What the exercise asks: An exact transcript is required of the lines below, from the one containing "Image resolution: width=545" through the very last; leave every picture out of it.

━━━━━ Records to process

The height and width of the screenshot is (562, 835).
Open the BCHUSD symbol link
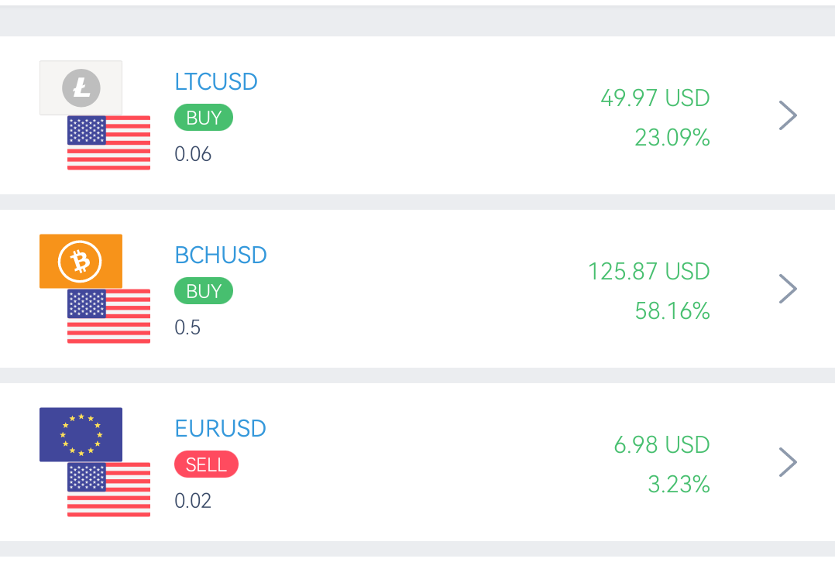click(221, 255)

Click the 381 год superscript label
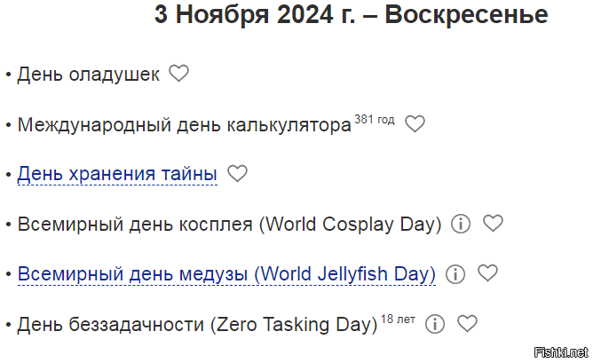375,120
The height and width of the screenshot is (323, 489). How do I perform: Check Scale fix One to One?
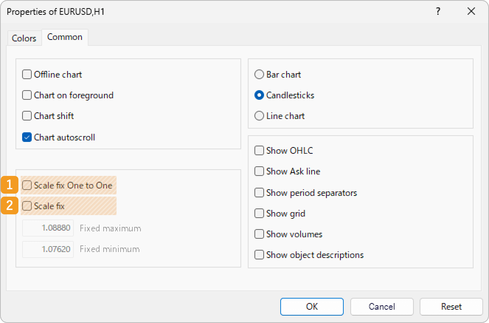27,185
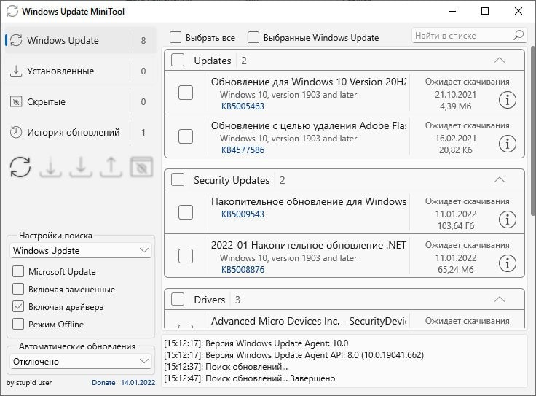Open the KB5009543 link
Viewport: 536px width, 396px height.
[243, 214]
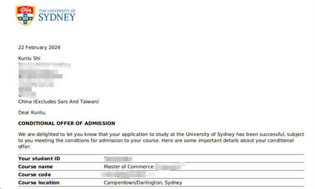Click the Course name label
The image size is (315, 189).
(x=36, y=167)
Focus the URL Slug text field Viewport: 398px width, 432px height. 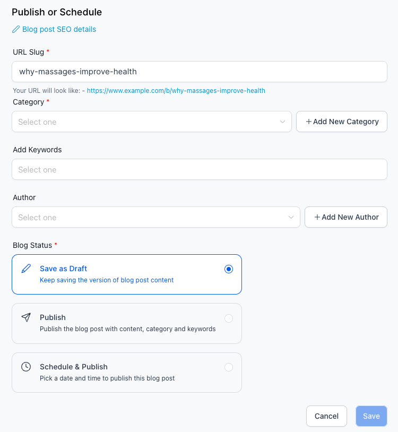click(199, 72)
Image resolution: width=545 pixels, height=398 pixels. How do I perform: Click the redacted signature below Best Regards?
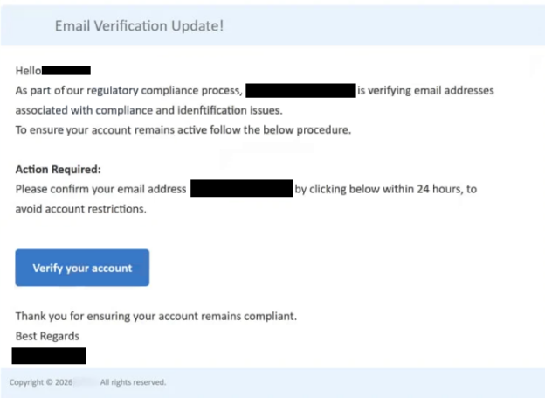(49, 355)
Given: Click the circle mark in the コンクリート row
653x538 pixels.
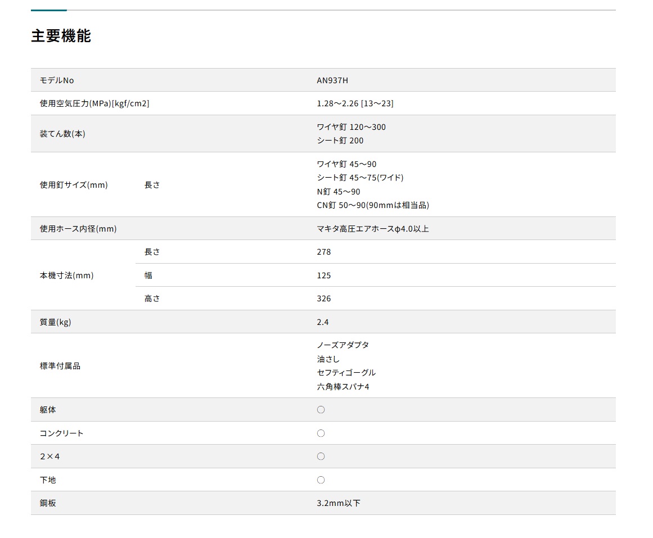Looking at the screenshot, I should tap(321, 433).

━━━━━━━━━━

Response area:
Image resolution: width=545 pixels, height=398 pixels. How do I perform: Click the redacted signature below Best Regards?
(49, 355)
Given: Click the circle mark in the コンクリート row
653x538 pixels.
Looking at the screenshot, I should tap(321, 433).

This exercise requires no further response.